3. Conclusions and Prospects

The development of active edible packaging is growing. Research studies are capitalizing efforts on the use of natural polymers which, being biodegradable, do not generate residues and have low environmental impact. Moreover, the renewable character of the feedstocks and the possibility to make use of agroindustry wastes (e.g., chitin from the exoskeletons of crustaceans or pectin from wastes of citrus fruits) also contributes to the circular economy and to alleviate the environmental burden related with plastics of fossil origin. In addition, active compounds can be added to these packages, and the most recent studies have increasingly opted for those of natural origin and that can be consumed by humans. Thus, active edible packaging is promising for the near future, having associated several advantages. This type of packaging helps to extend the shelf-life and to prolong or even improve the quality of the food and meet the increased consumer demand for more natural and environmentally friendly products.
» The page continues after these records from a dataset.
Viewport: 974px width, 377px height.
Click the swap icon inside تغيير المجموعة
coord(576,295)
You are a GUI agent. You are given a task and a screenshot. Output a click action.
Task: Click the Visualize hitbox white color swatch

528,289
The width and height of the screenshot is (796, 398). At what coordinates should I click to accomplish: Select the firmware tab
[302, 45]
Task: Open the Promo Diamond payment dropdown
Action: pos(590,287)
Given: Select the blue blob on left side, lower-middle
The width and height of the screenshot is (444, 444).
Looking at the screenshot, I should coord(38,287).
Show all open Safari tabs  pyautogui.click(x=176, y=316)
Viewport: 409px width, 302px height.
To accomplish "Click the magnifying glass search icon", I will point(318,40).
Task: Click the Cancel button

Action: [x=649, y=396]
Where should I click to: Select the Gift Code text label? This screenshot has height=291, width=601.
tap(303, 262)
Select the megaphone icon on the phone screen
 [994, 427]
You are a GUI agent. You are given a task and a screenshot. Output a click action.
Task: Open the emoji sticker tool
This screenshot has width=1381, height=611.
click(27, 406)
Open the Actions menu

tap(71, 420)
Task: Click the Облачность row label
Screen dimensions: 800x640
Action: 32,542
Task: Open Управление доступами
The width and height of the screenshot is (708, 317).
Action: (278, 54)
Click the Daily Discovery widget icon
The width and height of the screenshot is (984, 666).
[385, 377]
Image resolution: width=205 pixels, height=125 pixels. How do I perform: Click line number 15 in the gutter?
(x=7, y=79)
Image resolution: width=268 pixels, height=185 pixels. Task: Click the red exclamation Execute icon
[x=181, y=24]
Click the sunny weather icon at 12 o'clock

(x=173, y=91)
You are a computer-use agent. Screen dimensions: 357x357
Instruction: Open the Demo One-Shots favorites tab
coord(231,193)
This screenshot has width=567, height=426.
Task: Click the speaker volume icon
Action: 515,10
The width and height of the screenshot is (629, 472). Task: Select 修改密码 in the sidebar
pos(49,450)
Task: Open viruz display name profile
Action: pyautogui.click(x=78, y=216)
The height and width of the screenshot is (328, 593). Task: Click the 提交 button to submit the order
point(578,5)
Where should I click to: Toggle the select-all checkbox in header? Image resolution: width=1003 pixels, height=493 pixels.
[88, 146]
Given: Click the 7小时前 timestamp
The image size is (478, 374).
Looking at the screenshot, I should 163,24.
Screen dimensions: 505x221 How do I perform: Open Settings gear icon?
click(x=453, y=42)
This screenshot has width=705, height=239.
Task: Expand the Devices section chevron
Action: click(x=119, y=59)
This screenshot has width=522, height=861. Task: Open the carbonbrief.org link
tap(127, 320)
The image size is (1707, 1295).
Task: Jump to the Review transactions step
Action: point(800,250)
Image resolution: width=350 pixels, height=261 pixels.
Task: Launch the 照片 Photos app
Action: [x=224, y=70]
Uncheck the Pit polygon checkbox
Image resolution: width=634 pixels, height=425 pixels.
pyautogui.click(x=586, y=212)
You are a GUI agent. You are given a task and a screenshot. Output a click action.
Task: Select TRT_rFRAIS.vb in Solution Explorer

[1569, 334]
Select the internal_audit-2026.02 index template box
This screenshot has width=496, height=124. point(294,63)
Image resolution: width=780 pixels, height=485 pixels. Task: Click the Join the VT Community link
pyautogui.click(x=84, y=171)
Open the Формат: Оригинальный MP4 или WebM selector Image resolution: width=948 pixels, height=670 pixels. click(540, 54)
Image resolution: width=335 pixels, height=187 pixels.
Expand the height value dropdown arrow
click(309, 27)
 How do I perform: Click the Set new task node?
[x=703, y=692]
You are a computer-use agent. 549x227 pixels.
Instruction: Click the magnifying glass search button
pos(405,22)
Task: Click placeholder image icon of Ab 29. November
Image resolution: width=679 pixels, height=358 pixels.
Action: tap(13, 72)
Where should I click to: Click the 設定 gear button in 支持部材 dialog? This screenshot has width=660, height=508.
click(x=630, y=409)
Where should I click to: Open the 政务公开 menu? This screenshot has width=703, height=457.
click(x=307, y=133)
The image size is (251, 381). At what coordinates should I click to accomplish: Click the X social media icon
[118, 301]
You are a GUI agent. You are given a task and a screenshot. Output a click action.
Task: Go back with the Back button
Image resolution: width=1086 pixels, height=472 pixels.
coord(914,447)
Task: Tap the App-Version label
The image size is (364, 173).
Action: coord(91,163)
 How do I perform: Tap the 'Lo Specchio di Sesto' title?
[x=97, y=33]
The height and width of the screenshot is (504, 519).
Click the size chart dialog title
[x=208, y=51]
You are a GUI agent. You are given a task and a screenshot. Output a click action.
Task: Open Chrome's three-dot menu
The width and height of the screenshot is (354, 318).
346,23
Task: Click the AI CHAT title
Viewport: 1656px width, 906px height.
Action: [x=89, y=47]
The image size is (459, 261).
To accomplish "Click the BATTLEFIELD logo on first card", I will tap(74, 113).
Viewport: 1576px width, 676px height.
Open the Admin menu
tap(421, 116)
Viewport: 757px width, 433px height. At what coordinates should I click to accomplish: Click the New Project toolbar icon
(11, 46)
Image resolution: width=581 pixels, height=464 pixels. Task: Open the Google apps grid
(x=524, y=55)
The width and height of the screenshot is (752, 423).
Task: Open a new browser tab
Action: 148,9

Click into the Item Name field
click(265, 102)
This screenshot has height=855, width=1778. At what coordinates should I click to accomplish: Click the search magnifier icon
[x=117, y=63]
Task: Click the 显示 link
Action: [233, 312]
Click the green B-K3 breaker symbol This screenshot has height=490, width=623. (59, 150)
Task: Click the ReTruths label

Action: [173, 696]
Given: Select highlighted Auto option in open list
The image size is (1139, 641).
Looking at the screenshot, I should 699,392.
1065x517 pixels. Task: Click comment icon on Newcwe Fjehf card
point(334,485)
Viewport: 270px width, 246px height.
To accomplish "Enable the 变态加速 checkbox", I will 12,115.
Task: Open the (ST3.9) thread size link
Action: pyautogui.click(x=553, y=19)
However, before they can be adopted by the industry on a larger scale, and thus reduce the use of current conventional packaging, some limitations still need to be overcome. Further studies on natural active compounds (including those that can be retrieved from agri-food wastes) and their compatibility with biopolymers are needed, as well as studies on solutions to improve the barrier and mechanical properties of the active packaging. Studies on innovative mechanisms that can encapsulate natural active compounds and that allow a more controlled migration to food also represent an opportunity to improve these packaging systems. In addition, efforts must be made to develop packaging production techniques that are more efficient and cost-effective, and that make it easier to expand these types of edible packaging systems for the industry.